L'équipe du SMAC — Service Municipal d'Actions Culturelles — est de retour pour une nouvelle saison de galères et de bonne humeur administrative. Après avoir survécu à l'audit de la première aventure, nos héros de la fonction publique font face à de nouveaux défis : leur service menace toujours d'être supprimé, leurs projets culturels partent dans tous les sens, et les relations entre collègues sont plus complexes que jamais. Une suite qui mise sur la même recette que le premier volet — l'absurdité de l'administration française, la solidarité des «oubliés» du système, et un humour populaire ancré dans la réalité du quotidien des fonctionnaires.
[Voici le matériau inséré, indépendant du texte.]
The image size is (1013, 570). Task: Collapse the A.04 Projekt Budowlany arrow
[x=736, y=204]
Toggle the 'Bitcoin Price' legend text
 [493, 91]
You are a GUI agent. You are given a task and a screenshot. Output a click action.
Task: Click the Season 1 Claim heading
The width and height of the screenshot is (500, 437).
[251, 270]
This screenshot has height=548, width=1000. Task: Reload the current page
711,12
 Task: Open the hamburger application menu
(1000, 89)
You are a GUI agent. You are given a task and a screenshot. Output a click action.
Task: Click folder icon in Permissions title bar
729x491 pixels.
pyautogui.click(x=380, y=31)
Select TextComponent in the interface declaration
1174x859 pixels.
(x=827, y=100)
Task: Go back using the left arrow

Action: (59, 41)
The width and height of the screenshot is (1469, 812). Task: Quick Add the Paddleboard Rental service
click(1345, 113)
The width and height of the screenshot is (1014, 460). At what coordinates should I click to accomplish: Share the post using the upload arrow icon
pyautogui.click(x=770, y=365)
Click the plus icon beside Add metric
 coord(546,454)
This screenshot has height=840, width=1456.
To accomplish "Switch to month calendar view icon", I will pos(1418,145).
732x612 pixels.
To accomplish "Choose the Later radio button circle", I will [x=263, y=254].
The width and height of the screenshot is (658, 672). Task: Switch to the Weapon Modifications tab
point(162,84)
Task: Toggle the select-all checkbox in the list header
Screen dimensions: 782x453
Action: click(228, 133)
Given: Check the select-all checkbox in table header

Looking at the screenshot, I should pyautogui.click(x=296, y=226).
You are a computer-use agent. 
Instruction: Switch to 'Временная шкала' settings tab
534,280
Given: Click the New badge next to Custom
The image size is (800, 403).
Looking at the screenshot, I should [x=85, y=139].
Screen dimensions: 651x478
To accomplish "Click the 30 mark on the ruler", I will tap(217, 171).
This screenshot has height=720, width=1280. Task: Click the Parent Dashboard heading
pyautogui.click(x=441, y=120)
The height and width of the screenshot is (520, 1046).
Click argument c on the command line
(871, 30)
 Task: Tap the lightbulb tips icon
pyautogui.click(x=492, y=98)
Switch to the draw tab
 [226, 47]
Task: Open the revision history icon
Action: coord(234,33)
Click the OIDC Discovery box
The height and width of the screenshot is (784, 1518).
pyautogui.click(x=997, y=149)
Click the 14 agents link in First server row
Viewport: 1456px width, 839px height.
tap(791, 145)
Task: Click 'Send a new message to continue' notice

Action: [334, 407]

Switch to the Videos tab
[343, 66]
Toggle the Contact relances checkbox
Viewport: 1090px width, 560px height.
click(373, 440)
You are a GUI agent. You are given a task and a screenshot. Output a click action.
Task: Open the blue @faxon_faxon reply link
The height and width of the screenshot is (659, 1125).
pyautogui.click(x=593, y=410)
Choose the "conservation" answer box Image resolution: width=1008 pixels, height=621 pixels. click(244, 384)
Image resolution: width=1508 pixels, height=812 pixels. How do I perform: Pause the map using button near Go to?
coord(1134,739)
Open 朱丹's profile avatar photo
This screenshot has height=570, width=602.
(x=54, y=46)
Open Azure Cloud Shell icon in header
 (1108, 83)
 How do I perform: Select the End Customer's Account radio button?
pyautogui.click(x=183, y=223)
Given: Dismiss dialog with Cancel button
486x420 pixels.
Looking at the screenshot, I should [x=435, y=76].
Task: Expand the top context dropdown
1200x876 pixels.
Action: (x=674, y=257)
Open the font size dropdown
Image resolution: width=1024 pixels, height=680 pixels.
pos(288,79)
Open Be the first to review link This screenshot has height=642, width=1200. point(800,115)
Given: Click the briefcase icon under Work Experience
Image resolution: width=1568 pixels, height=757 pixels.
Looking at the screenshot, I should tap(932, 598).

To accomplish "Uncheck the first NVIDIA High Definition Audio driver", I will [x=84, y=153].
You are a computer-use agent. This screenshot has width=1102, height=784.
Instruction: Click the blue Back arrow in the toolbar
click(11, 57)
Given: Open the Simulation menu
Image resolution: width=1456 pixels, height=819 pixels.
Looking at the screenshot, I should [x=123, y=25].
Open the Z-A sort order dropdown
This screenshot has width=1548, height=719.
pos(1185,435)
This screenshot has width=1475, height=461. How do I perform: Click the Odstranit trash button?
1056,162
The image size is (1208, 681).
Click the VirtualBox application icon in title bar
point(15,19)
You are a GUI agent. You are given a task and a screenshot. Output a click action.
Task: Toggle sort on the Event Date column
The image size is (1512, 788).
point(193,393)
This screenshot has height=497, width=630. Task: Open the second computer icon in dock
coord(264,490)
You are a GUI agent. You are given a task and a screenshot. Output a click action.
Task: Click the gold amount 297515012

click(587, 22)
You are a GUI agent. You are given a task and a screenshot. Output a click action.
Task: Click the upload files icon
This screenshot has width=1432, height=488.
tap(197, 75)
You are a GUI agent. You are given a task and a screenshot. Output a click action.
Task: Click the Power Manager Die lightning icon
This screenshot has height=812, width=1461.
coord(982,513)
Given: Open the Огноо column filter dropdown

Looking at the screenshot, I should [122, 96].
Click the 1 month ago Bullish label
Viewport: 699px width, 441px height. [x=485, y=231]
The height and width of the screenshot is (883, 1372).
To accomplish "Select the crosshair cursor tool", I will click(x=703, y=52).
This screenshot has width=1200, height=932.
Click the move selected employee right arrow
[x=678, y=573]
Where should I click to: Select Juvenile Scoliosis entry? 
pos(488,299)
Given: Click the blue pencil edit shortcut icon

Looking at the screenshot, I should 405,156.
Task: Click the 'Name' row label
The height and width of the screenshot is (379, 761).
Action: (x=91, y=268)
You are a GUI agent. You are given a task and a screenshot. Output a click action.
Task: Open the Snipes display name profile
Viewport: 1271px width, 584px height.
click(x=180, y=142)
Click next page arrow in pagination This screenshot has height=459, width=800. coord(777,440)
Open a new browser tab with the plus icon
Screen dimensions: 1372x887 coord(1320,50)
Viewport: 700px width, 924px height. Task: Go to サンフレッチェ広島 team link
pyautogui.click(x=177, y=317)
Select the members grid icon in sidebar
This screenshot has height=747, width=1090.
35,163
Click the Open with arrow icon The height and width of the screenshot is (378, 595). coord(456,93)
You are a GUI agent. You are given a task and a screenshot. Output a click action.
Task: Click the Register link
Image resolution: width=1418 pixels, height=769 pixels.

Les Municipaux, trop c'est trop est la suite directe des Municipaux, ces héros (2018), dont le bon accueil en salles et à la télévision a justifié la commande d'un deuxième volet. Cette fois, c'est Francis Ginibre qui remplace Eric Carrière à la réalisation, tout en conservant le casting original. Le film mise sur la même formule éprouvée de comédie populaire sur la fonction publique, en poussant davantage les situations absurdes et les conflits entre personnages.
Résumé des critiques professionnelles : La presse a été plus mitigée sur ce deuxième volet, jugeant la formule moins fraîche que dans le premier film. Le manque de renouvellement des situations et des personnages a été pointé comme la principale limite.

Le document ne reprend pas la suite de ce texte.